Исходный текст >>
"""

Глава 1. Демон Максвелла

“War esein Gott, der diese Zeichenschrieb?” («Был ли это Бог, кто начертал эти знаки?») — спросил австрийский физик Людвиг Больцман, обращаясь к поэзии Гете, чтобы выразить свое удивление и восхищение четырьмя короткими математическими уравнениями, которые появились в уме ученого-физика.

И для его восхищения действительно были основания. В 1860-х годах шотландскому физику по имени Джеймс Кларк Максвелл удалось суммировать все, что было на тот момент известно о таких феноменах, как электричество и магнетизм, в четырех коротких уравнениях, которые были столь же важны в плане теории науки, сколь элегантны эстетически. Но Максвеллу не просто удалось в этих уравнениях суммировать то, что было уже известно. Ему также удалось предсказать явление, которое никому не пришло бы в голову связать с электричеством и магнетизмом — феномен, который не был открыт до смерти Максвелла в 1879 году.

«Как такое могло быть возможно?» — спрашивал Людвиг Больцман, современник Максвелла и его коллега в установлении важных вех теоретической физики. Каким образом содержание столь богатой и разнообразной коллекции явлений могло быть суммировано в виде столь немногочисленных и мощных символов, как те, которые содержат четыре знаменитых строчки уравнений Максвелла?

В определенном смысле это остается большой научной тайной. Ведь дело не ограничивается тем, что в нескольких словах или уравнениях содержится максимум возможного и создается карта территории, карта, которая просто и ясно суммирует всю важную информацию и тем самым позволяет нам находить дорогу. Но — здесь-то и заключается тайна — была создана карта, которая позволяет нам видеть детали территории, не известные на тот момент, когда создавалась карта!

Физика появилась как теоретическая наука, которая была одной из форм объединения различных разрозненных явлений в единую теоретическую базу. В 1687 году Исааку Ньютону удалось впервые объединить различные природные явления в единый теоретический образ, когда он представил свою теорию гравитации. Сама теория была довольно элегантной с математической точки зрения, но ее реальное значение состояло в том, что она объединяла знания о двух различных, хотя и сходных, группах явлений. В начале 1600 годов Галилей основал современную теорию движения тел на Земле — падение тел, ускорение, колебания и многое другое — и в тот же период Иоганн Кеплер сформулировал серию законов, которые описывают движение планет вокруг солнца. И Галилей, и Кеплер базировались в своих теориях на наблюдениях. Для Галилея это были его собственные эксперименты, для Кеплера — наблюдения за планетами датского астронома Тихо Браге.

Подвиг Ньютона заключался в том, что ему удалось объединить две эти теории — теорию Галилея о Земле и Кеплера о небесах — в одну теорию, которая свела воедино небо и землю. Значение имел только один принцип — гравитация — то, что пока никто не мог понять.

"""

Исходные данные >>
"""

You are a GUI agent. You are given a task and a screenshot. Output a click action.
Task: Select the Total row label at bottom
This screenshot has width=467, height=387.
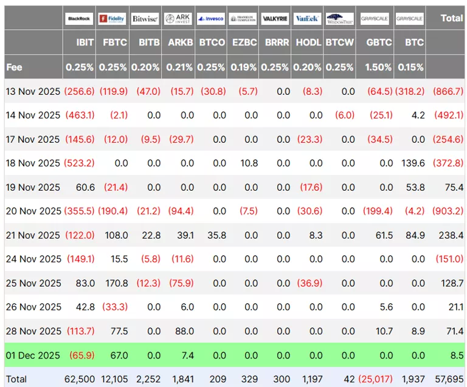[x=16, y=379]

"""
"""

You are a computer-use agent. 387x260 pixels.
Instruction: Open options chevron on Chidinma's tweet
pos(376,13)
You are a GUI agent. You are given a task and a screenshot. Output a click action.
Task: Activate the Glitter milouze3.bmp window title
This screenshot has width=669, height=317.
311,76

"""
"""

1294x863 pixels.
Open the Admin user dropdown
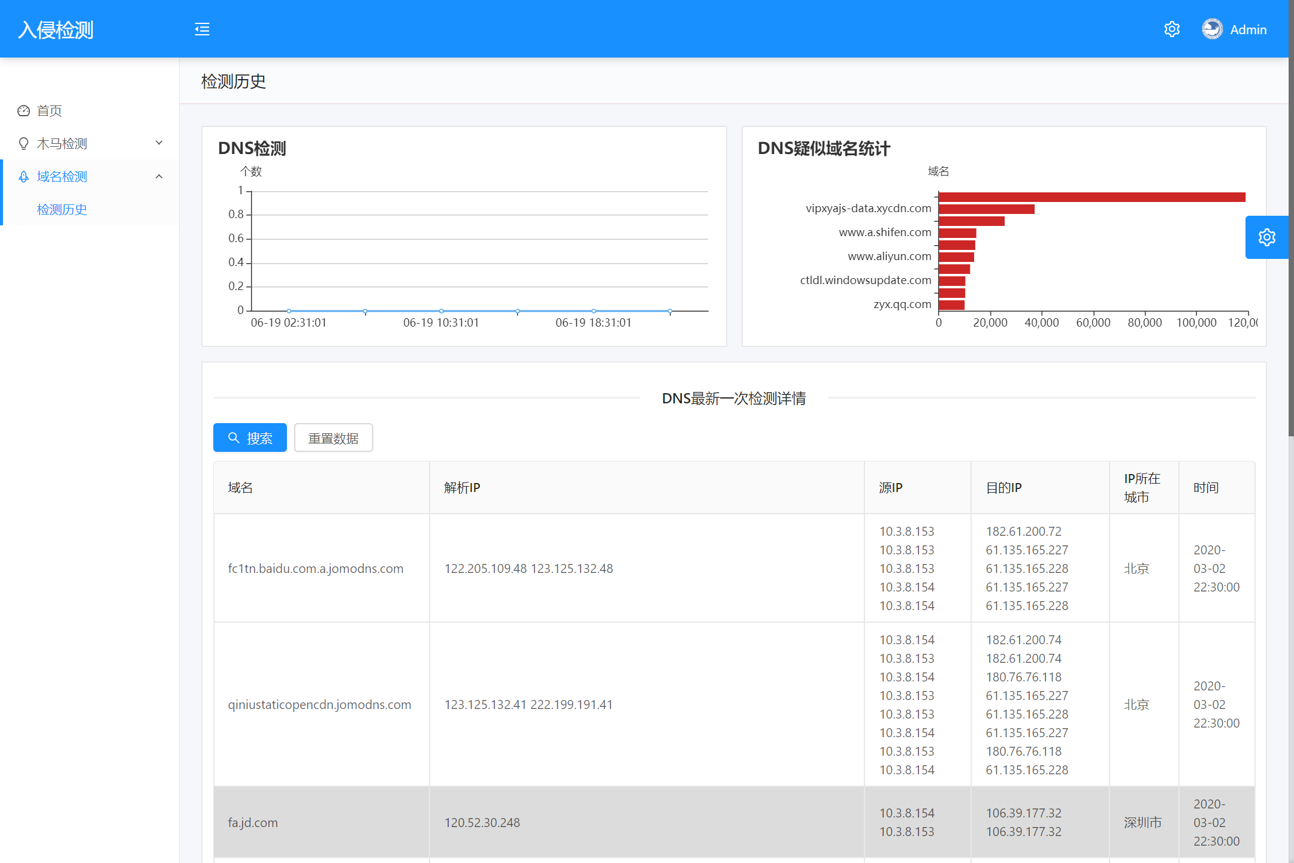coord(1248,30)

"""

Задания >>
1. Опираясь на текст об уравнениях Максвелла, объясните, в чём состояло реальное значение теории гравитации Ньютона. Уложитесь в одно–три предложения.
2. Воспроизведите дословно фрагмент текста об уравнениях Максвелла: всё, начиная с «В определенном смысле» и вплоть до «когда создавалась карта!».
3. Продолжите текст об уравнениях Максвелла и теории Ньютона, начав сразу после его последнего предложения.
Приведённые строки здесь никак не используются.

Ответы к заданиям >>
1. Реальное значение теории гравитации Ньютона состояло в том, что она объединяла знания о двух различных, хотя и сходных, группах явлений. Ньютон свёл в одну теорию учение Галилея о движении тел на Земле и законы Кеплера о движении планет вокруг солнца, соединив небо и землю единым принципом гравитации.

2.
В определенном смысле это остается большой научной тайной. Ведь дело не ограничивается тем, что в нескольких словах или уравнениях содержится максимум возможного и создается карта территории, карта, которая просто и ясно суммирует всю важную информацию и тем самым позволяет нам находить дорогу. Но — здесь-то и заключается тайна — была создана карта, которая позволяет нам видеть детали территории, не известные на тот момент, когда создавалась карта!

3.
Теория Ньютона стала моделью для всех более поздних физиков (и оказала влияние на все отрасли науки), когда идеалом стало Великое Объединение теорий из различных научных отраслей.

Однако началом Второго Великого объединения стали лишь знаменитые уравнения Джеймса Кларка Максвелла. И если Ньютон объединил небо и землю, Максвеллу удалось соединить электричество и магнетизм.

Весь современный научный взгляд на Вселенную базируется на признании определенных природных сил — гравитации, электричества, магнетизма и двух других, которые действуют в мире атомов. Эти силы описывают, каким образом различные материальные тела взаимодействуют друг с другом. А истинный смысл заключается в том, что не существует в природе иных сил помимо тех, что перечислены выше. Все нам известное может быть описано через эти силы и оказываемые ими эффекты.

И потому открытие, совершенное в прошлом веке, имело огромное значение: оказывается, существует связь между двумя этими силами — электричеством и магнетизмом. В 1820 году датский ученый Ганс Христиан Эрстед обнаружил, что магнитная игла отклоняется электрическим током. До этого момента никому не приходило в голову, что существует связь между электричеством и магнетизмом — двумя хорошо известными явлениями. В 1831 году Майкл Фарадей доказал и обратное теории Эрстеда — что электрический ток, который возникает в проводнике, подвергается действию магнитных полей — мы называем это электромагнитной индукцией. Когда Фарадея спросили, какую практическую пользу может иметь его открытие, он ответил: «А какая польза может быть от ребенка?».

Джеймсу Кларку Максвеллу было всего несколько месяцев от роду, когда Фарадей открыл индукцию. 30 лет спустя Максвеллу удалось инициировать Второе Великое объединение в физике, когда его уравнения объединили в себе достижения Фарадея, Эрстеда и многих других.

Максвелл сознательно работал с использованием принципа аналогии. Он создавал теории об электрических и магнитных явлениях, воображая вихри в пространстве, которые представляли собой поля, вызывающие электрические и магнитные явления. Он сознательно использовал простые образы, которые можно было отбросить, когда он начинал понимать явление достаточно хорошо, чтобы выразить его в математической форме. Как написал Максвелл, начинать необходимо с «упрощения и сокращения результатов предыдущих исследований до такой формы, когда их может охватить ум».

Размышляя о вихрях (что впоследствии превратилось в гипотетическую модель, созданную из небольших шестеренок), Максвелл пришел к выводу о том, что если проводить механическую аналогию между электричеством и магнетизмом, то необходимы дополнительные небольшие вихри. Эти новые вихри не соответствовали ни одной известной на тот момент концепции — но были необходимы для того, чтобы ментальные построения обрели смысл, и карта стала как можно более аккуратной.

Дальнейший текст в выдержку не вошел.